Take the material below and reproduce, word for word, only the lines from the line with "You are a GUI agent. The screenshot is 1366×2150." through the line with "Duchařské horory".

Material for the task:
────
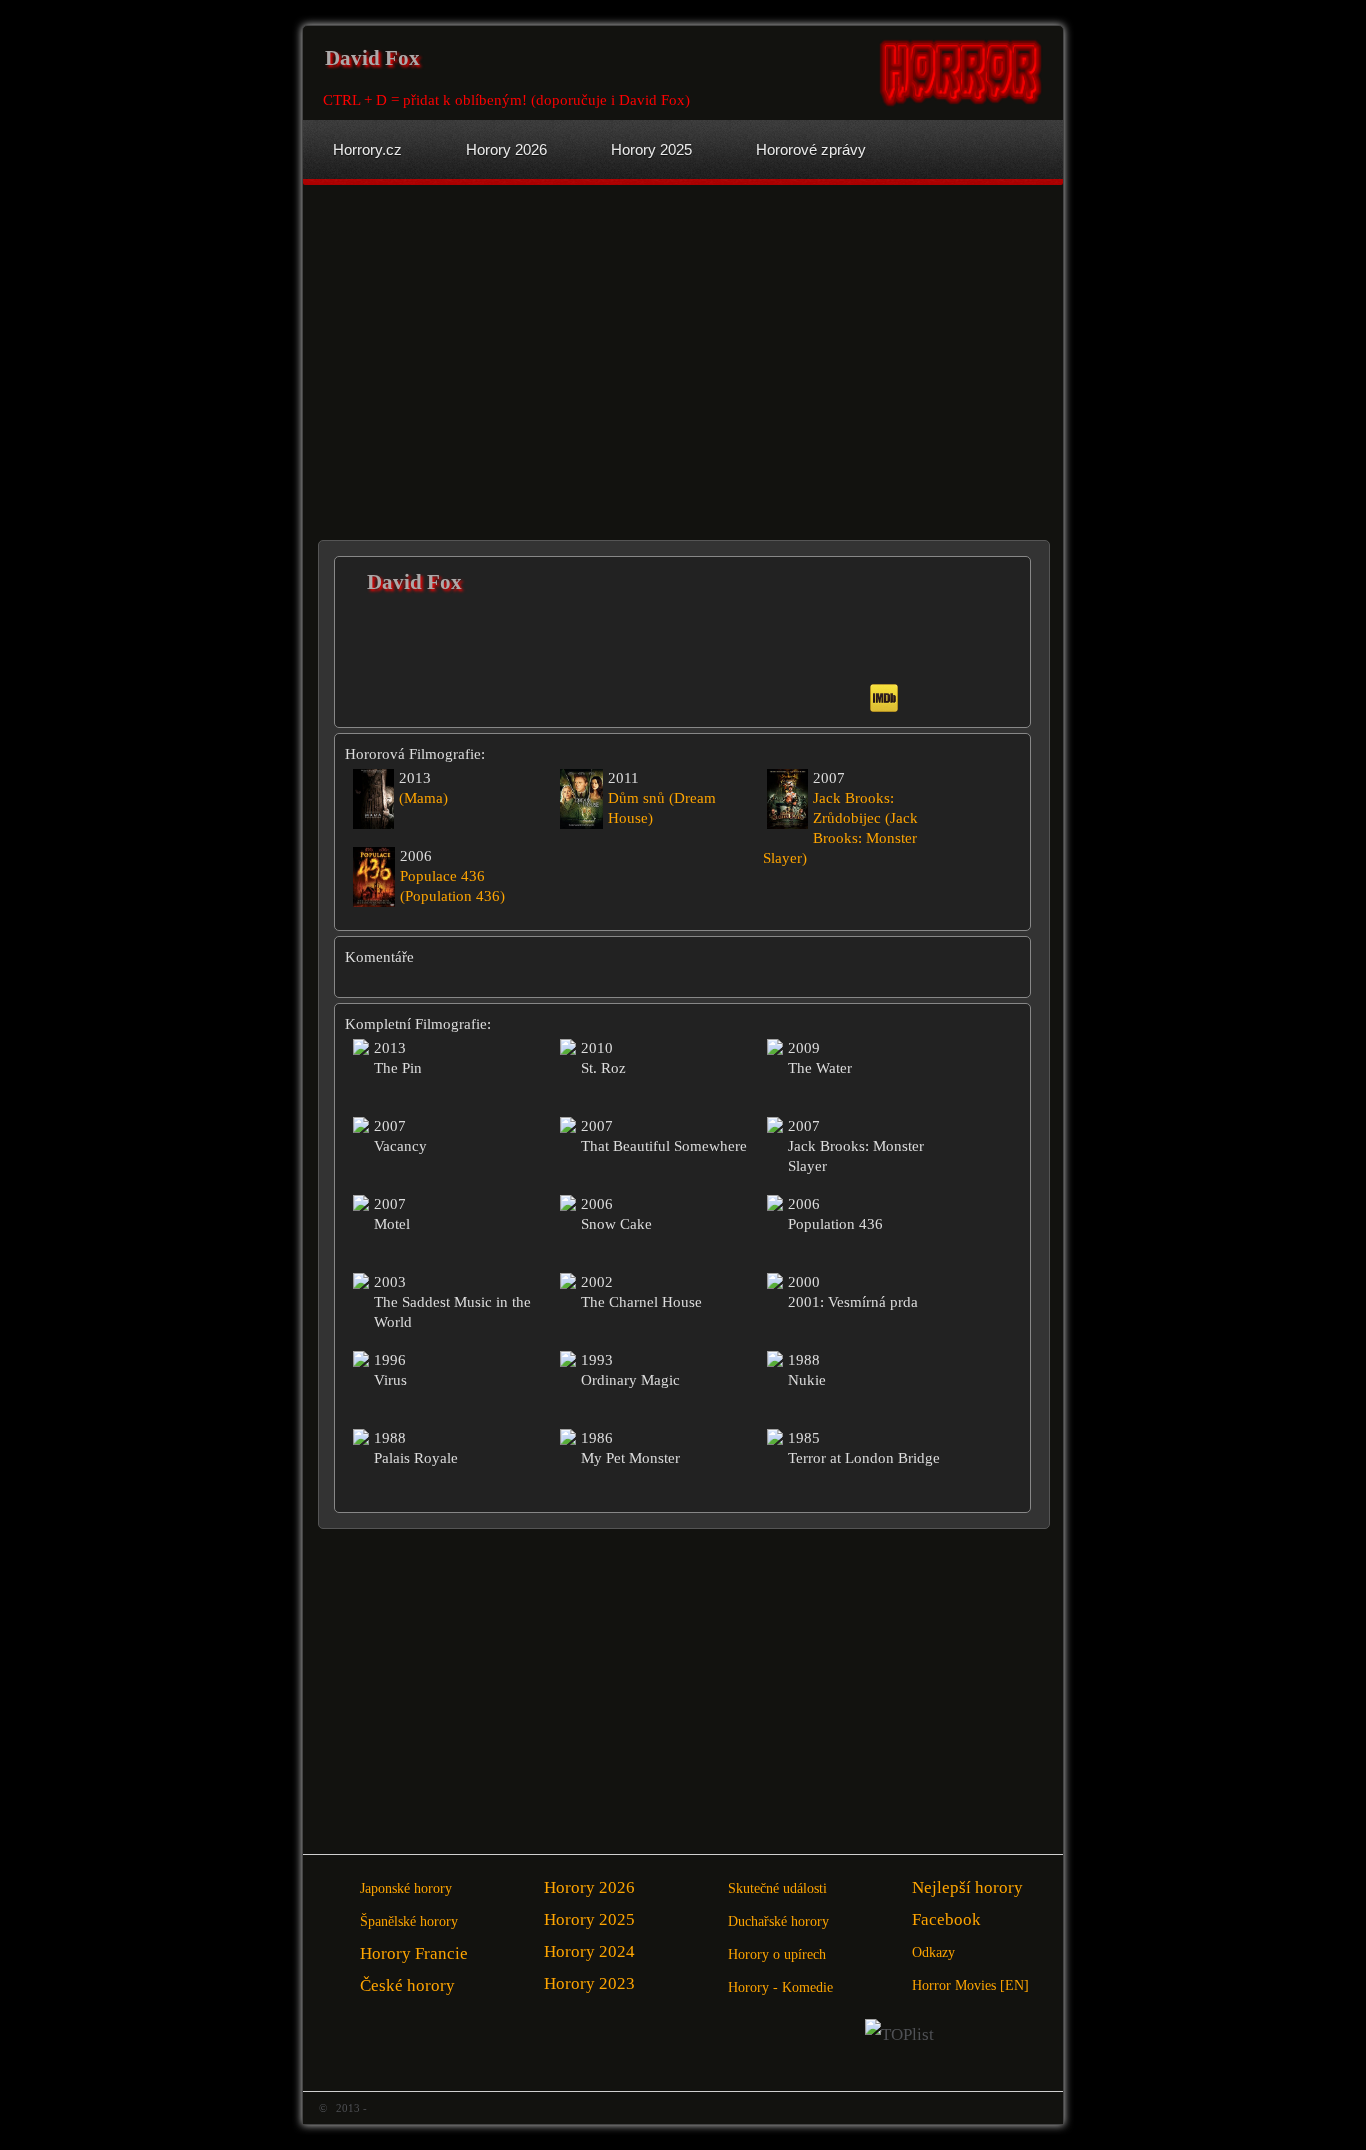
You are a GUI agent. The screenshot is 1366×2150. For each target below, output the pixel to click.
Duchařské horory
────
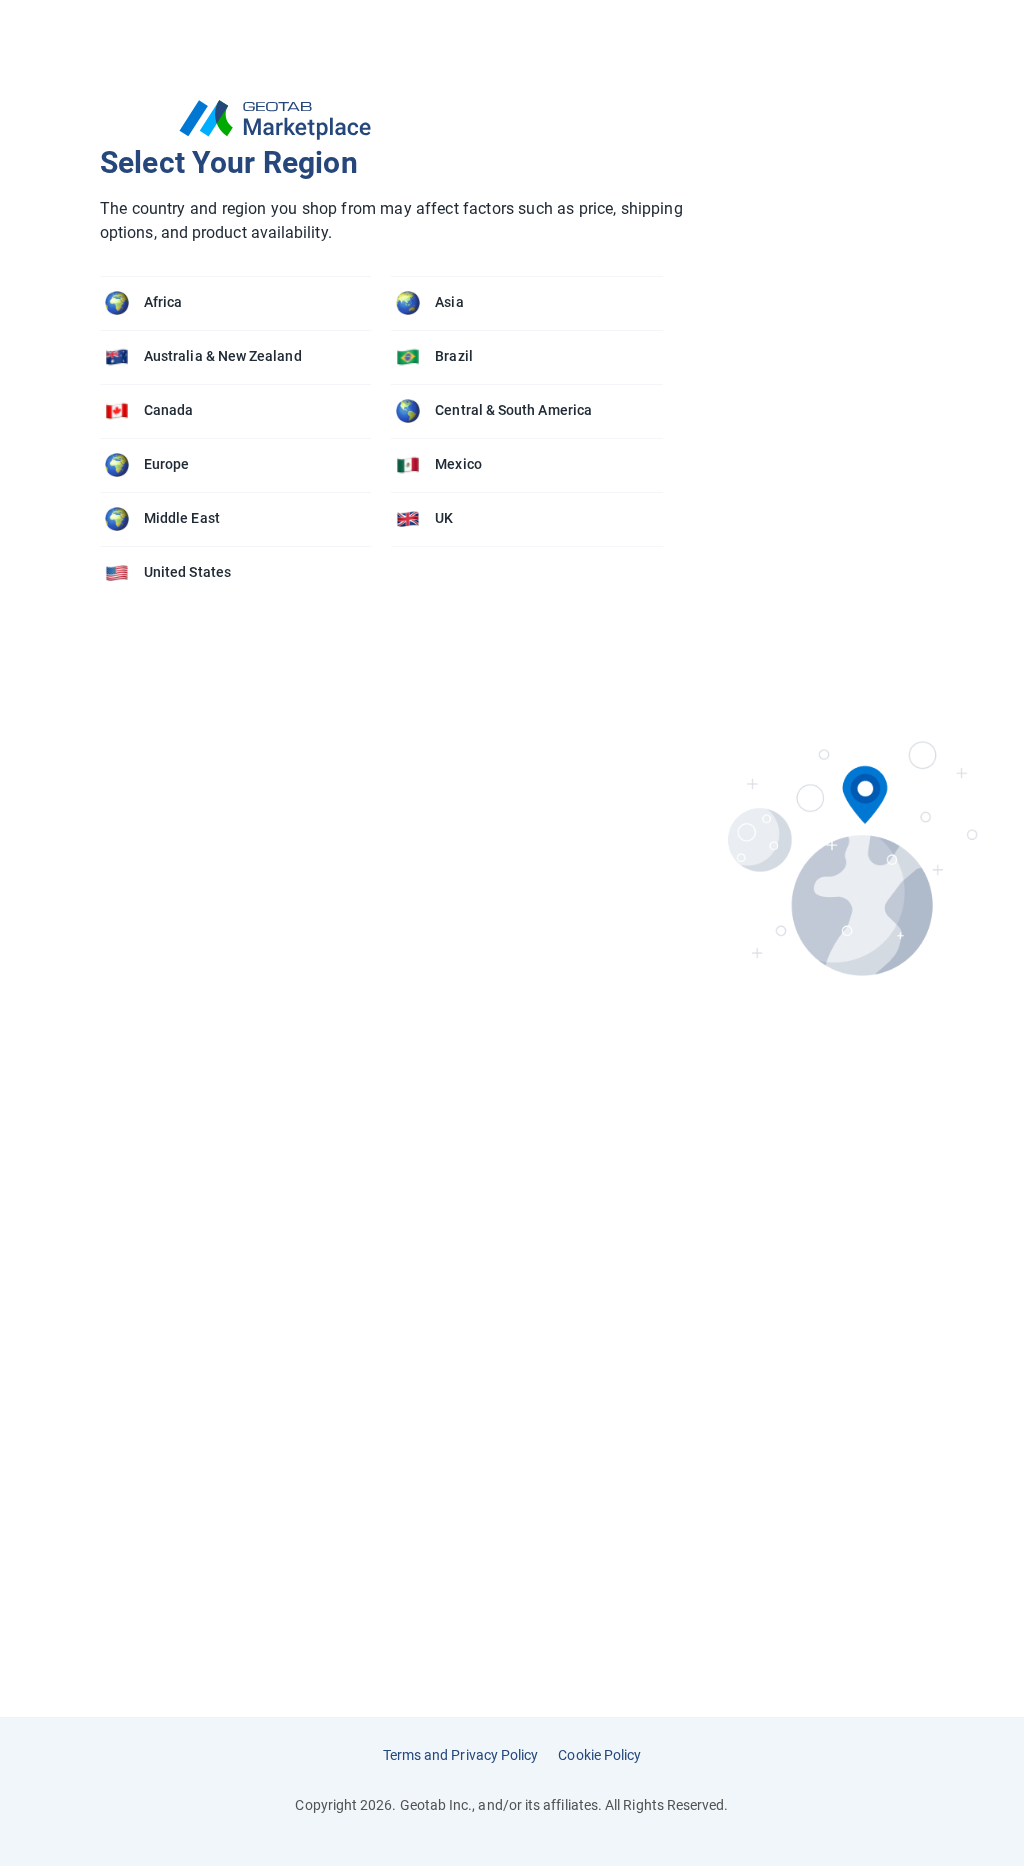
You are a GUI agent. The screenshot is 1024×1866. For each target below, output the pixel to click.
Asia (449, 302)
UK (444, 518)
────
Exercise output:
You are a GUI agent. The screenshot is 1366×2150. For each target below, output the pixel to click.
Duchařské horory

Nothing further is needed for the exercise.